Wissenschaftlicher Mitarbeiter

Laufzeit

September 2008 - August 2011

Kooperationspartner

  • Prof. Gerold Ambrosius (Wirtschaftsgeschichte) der Universität Siegen

Projektbeschreibung

Übergeordnetes Ziel des Projektes ist es, die Gemeinsamkeiten und/oder Unterschiede der Integration von Infrastrukturen in Europa in den Jahrzehnten vor dem Ersten Weltkrieg mit der in den Jahrzehnten nach dem Zweiten Weltkrieg bis in die 1970er herauszuarbeiten. Darüber hinaus sollen auf der Basis einer vergleichenden Analyse der Ergebnisse aus den Teilprojekten spezifische Typologien von Infrastrukturintegration abstrahiert werden, die im Idealfall in einem Modell der Integration von Infrastrukturen münden. Das Projekt vergleicht daher diachron-epochal und synchron-sektoral die Integration von Infrastrukturen im Verkehrswesen (Eisenbahn, Binnenschifffahrt) und im Nachrichtenwesen (Post, Telekommunikation, Funk). Infrastrukturintegration bedeutet die Schaffung von Interkonnektivität und Interoperabilität von infrastrukturellen Netzen durch die Angleichung von technischen, betrieblichen, administrativen, tarifären und rechtlichen ‚Standards’. Es werden die Strukturen der internationalen Beziehungen in Wirtschaft und Politik, die Prozesse der Willensbildung und Entscheidung innerhalb dieser Strukturen und die Inhalte der Standardisierungen untersucht. Dabei wird herausgearbeitet, wie sich Strukturen, Prozesse und Inhalte gegenseitig beeinflussten. Diachron-epochaler und synchron-sektoraler Vergleich werden dadurch ermöglicht, dass zum einen den Teilprojekten ein festes Raster von Vergleichskategorien vorgegeben wird und zum anderen eine Eingrenzung auf repräsentative Beispiele für die Integration vorgenommen wird. Erst der Vergleich mehrerer Einzelstudien in diachron-epochaler wie synchron-sektoraler Hinsicht ermöglicht es, generelle Aussagen treffen zu können.

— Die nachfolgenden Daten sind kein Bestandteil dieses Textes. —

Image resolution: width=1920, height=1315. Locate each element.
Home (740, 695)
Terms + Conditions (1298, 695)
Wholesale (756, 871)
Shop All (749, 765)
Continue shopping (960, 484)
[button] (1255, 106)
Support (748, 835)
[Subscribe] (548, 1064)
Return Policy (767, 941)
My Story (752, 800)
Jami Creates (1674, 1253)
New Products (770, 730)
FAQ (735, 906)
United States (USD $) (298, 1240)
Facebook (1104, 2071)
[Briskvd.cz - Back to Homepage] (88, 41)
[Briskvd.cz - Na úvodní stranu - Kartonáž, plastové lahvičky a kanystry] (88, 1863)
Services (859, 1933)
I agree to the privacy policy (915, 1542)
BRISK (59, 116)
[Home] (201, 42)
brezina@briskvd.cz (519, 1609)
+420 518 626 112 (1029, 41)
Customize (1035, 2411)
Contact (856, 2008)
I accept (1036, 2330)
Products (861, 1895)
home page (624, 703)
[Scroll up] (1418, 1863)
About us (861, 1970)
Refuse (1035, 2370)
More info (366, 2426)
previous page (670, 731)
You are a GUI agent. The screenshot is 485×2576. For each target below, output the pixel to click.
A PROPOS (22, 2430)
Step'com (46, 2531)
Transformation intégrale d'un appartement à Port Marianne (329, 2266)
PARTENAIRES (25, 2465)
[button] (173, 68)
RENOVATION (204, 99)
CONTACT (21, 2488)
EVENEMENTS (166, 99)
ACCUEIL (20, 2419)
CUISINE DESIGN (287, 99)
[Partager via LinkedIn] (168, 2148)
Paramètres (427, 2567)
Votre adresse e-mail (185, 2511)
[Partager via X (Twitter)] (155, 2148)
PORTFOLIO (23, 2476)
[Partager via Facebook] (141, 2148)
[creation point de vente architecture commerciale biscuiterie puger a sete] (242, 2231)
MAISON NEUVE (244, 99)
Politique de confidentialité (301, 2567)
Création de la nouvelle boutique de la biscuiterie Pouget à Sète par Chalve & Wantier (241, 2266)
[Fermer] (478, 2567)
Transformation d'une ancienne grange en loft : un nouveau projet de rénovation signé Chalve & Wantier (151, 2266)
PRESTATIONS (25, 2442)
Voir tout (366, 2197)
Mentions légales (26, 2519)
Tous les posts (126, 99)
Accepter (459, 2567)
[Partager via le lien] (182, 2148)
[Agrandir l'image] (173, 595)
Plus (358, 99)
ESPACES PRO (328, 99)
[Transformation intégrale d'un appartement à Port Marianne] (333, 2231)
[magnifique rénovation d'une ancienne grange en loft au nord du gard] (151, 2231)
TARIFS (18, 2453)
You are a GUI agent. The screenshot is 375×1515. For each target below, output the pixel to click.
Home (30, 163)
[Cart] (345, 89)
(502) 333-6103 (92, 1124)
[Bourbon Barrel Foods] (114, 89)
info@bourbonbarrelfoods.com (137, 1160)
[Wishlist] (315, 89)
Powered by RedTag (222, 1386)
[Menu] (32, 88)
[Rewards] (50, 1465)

Mit dem Begriff ‚Infrastruktur’ sind hier die Netze und die Dienste im Verkehrswesen (Eisenbahn, Binnenschifffahrt) und im Nachrichtenwesen (Post, Telekommunikation, Funk) gemeint. Unter ‚Infrastrukturintegration’ wird die Koordination von Infrastrukturnetzen und -diensten an den nationalen Außengrenzen (Interkonnektivität) sowie die Verschmelzung nationaler Infrastrukturnetze und -dienste (Interoperabilität) verstanden. Eine solche Interkonnektivität oder Interoperabilität wird durch die Angleichung von technischen, betrieblichen, administrativen, tarifären und rechtlichen ‚Standards’ erreicht.